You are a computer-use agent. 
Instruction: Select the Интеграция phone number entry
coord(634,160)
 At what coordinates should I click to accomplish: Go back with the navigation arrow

++++

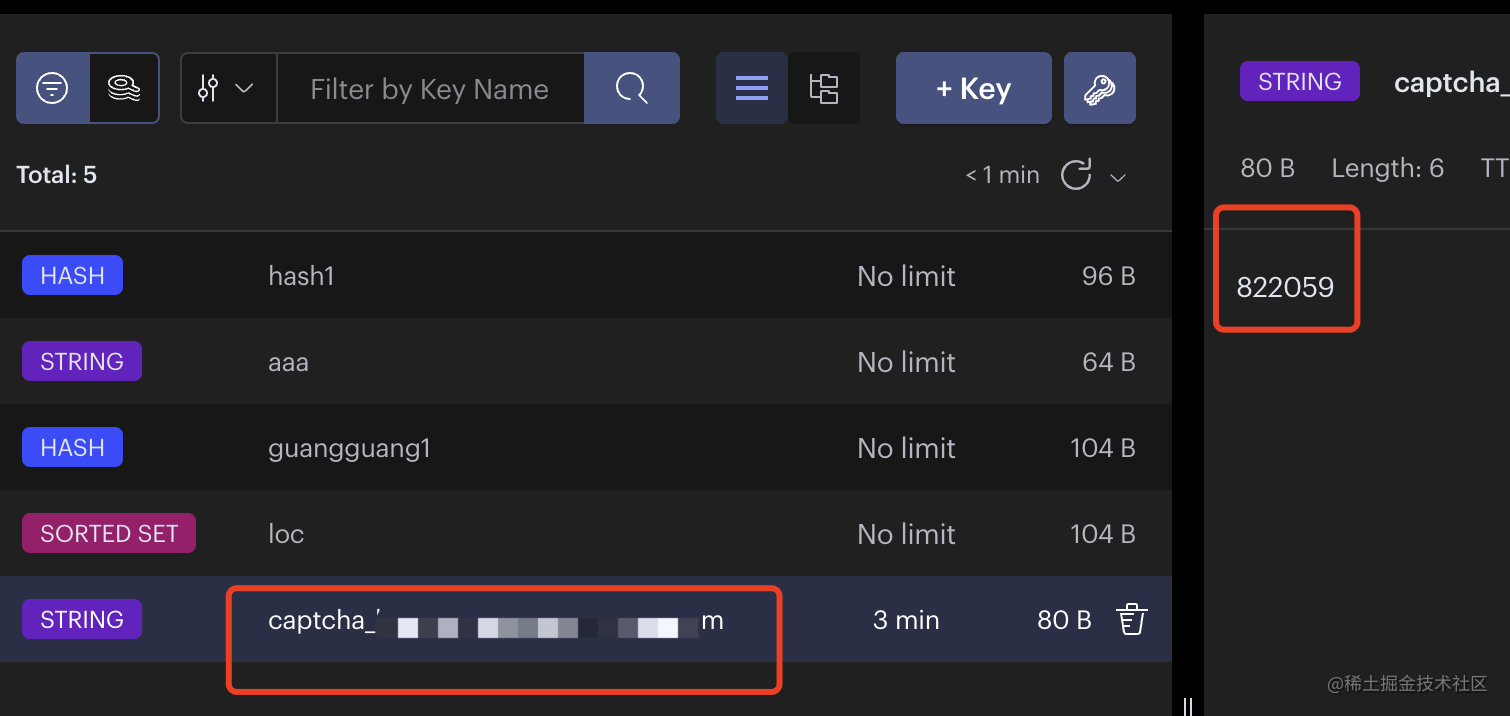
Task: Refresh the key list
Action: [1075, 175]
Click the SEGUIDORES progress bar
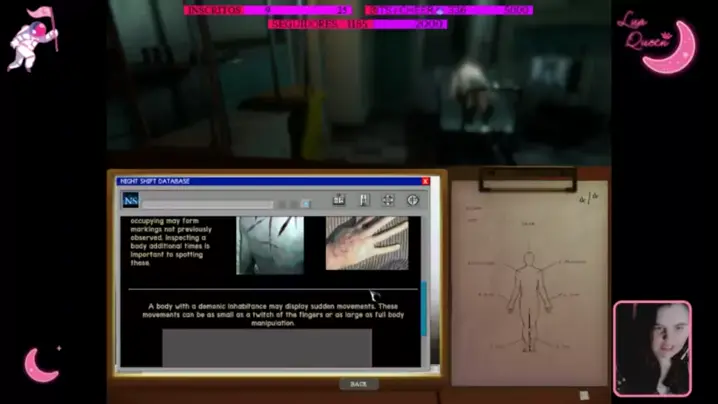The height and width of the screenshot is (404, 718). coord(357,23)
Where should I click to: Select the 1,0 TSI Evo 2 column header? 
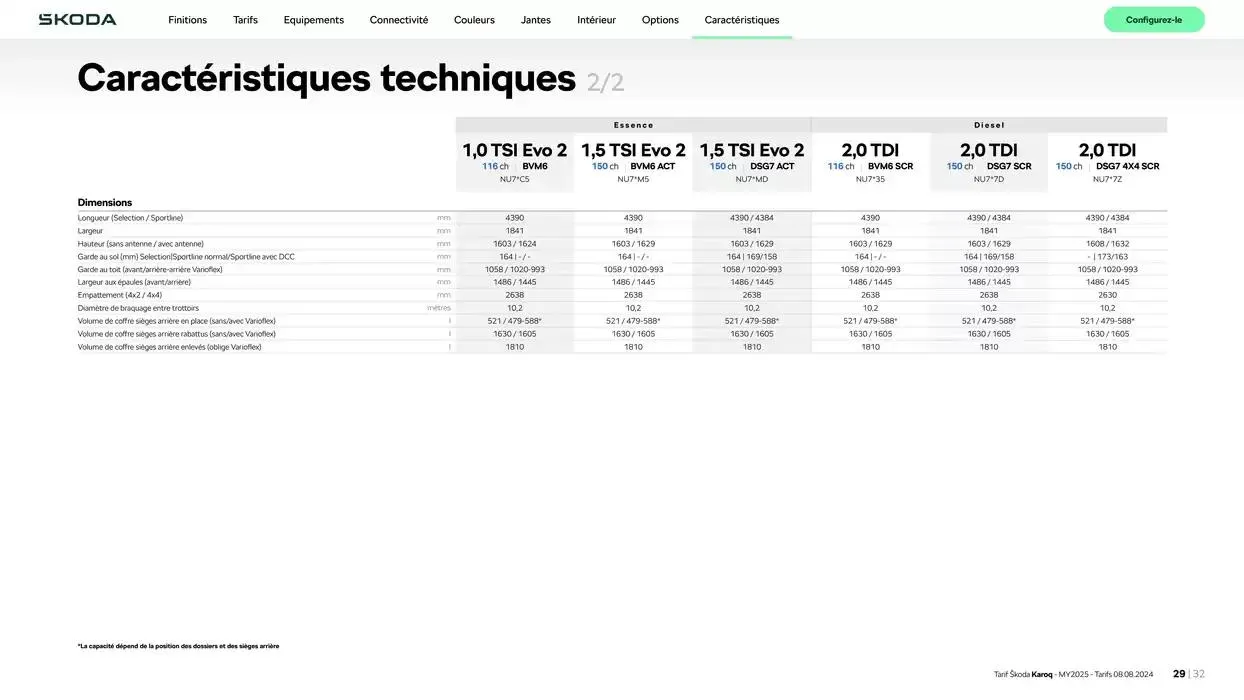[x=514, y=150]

++++

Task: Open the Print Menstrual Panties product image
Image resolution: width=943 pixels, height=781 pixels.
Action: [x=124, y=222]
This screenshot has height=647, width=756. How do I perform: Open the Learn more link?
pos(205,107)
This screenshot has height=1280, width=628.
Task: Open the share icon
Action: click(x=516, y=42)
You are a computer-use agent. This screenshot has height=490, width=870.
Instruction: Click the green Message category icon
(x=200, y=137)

++++

:: Action item ::
Report the count of lines in the entries that contain "computer". Nothing else should be given.

:: Response below ::
2